Some interesting studies have looked at synergy built across media. Specific Media, a display ad network, recently published a study that finds in certain categories (such as travel and health), display banner ads had a huge effect on natural search traffic. While we may have to take this study with a couple of grains of salt (it was published by a banner network), it reports that display advertising increased natural search by nearly 300 percent in the travel category. That’s a big boost generated by simply being exposed to those banners. Specific Media’s findings are significant enough that they are worth thinking about.
IProspect also did a study last year and found a similar synergistic effect between print and Web traffic. Offline channels such as television, word of mouth, and print were by far the largest drivers of search traffic that actually resulted in a sale.

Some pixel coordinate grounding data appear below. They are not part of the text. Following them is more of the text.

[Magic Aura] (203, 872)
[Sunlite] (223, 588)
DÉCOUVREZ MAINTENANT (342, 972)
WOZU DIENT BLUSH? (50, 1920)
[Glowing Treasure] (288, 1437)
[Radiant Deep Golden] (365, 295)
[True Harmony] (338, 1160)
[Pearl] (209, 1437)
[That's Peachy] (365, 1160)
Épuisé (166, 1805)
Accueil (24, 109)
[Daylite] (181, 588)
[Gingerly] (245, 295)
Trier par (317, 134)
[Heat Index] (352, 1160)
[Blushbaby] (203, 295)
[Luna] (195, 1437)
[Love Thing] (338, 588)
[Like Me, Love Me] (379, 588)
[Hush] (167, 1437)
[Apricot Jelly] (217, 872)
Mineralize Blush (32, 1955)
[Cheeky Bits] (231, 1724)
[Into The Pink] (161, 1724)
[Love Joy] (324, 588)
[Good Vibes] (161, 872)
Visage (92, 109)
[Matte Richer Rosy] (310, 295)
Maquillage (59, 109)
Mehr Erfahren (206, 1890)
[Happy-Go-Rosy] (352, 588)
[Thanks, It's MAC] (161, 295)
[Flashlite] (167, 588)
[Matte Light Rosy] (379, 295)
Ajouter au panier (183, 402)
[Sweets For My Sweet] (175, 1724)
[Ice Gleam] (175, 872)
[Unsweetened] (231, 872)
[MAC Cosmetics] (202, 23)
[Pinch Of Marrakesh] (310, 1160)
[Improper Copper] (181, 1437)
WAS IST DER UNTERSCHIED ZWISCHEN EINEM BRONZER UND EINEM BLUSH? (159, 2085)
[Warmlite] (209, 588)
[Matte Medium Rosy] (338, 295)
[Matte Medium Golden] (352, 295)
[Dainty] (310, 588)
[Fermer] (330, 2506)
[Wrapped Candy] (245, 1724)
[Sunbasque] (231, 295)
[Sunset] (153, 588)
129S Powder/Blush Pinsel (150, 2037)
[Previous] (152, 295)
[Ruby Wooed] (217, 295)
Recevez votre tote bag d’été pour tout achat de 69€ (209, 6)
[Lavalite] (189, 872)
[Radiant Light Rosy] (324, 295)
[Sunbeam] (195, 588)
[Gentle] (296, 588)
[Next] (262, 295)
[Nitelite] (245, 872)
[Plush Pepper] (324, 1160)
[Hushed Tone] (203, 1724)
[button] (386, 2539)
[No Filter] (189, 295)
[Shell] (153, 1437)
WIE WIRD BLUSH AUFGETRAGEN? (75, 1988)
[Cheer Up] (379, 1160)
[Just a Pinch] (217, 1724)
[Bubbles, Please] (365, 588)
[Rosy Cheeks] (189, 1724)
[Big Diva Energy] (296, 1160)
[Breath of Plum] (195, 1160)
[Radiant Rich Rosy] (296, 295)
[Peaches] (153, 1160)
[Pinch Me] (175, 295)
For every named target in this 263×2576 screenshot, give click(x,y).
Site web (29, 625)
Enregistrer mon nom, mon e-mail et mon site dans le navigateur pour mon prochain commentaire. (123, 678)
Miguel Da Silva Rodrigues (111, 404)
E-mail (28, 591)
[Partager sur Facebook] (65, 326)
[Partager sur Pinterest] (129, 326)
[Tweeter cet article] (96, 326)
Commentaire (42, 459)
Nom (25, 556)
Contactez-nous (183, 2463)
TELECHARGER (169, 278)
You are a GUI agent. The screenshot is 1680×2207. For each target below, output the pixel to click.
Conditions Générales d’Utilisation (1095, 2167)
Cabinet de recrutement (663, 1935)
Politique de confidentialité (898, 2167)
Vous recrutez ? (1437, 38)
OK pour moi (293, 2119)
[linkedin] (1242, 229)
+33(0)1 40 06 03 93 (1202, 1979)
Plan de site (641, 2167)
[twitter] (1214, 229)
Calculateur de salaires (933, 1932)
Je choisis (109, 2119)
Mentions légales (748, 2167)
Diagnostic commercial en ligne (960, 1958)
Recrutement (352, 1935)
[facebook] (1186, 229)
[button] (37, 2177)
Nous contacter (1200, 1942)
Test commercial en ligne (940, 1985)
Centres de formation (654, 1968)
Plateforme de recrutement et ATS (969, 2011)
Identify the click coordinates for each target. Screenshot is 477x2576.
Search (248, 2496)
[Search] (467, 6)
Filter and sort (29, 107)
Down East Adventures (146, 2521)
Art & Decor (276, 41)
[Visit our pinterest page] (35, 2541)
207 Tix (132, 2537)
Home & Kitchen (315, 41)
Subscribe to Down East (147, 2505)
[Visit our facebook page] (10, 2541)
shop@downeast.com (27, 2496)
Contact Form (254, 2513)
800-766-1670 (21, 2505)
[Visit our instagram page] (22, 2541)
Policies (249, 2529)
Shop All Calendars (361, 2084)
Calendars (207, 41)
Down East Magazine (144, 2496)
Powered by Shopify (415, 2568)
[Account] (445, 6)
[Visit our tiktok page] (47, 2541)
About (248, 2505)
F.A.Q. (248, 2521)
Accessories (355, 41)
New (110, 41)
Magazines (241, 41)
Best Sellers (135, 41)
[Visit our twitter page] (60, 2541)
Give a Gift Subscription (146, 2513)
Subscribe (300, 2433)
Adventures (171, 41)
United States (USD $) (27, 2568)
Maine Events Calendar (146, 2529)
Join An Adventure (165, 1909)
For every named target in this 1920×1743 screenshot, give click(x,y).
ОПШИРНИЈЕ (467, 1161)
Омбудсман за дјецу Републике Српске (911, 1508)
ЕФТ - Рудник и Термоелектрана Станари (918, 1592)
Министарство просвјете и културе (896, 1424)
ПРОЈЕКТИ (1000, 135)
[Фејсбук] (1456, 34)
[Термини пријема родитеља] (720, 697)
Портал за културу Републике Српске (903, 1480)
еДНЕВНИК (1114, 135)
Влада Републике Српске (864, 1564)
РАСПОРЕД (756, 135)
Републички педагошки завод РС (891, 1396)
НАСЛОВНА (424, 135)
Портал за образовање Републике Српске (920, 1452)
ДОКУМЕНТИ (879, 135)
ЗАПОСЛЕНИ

A more academic look at a similar topic, sponsored by the International Communications Association, found “the employment of coordinated television and print program promotions led to higher attention from audiences, improved memory, higher perceived message credibility, more positive attitudes toward the promotion and toward the program, and higher viewing intention compared to using repetitive single-source promotions.” Exactly what most of us are looking for!
The point of all this is there’s a lot of evidence that media work synergistically to boost the effectiveness of each other. Companies like iCrossing are worth examining because of their research that looks across media, rather than studying each medium or ad in a vacuum. Such studies’ findings make it clear that integrating our marketing activities means achieving more than the sum of the individual parts. We marketers must adopt this philosophy when thinking about our campaigns, educate our clients about it, and work toward better ways to measure success in the context of total campagns as well as the synergistic effects across media.
This is nothing new. Integrated marketing has been around for a long time. But building a mindset that appreciates the full spectrum of possibilities has been difficult. It’s time to change that.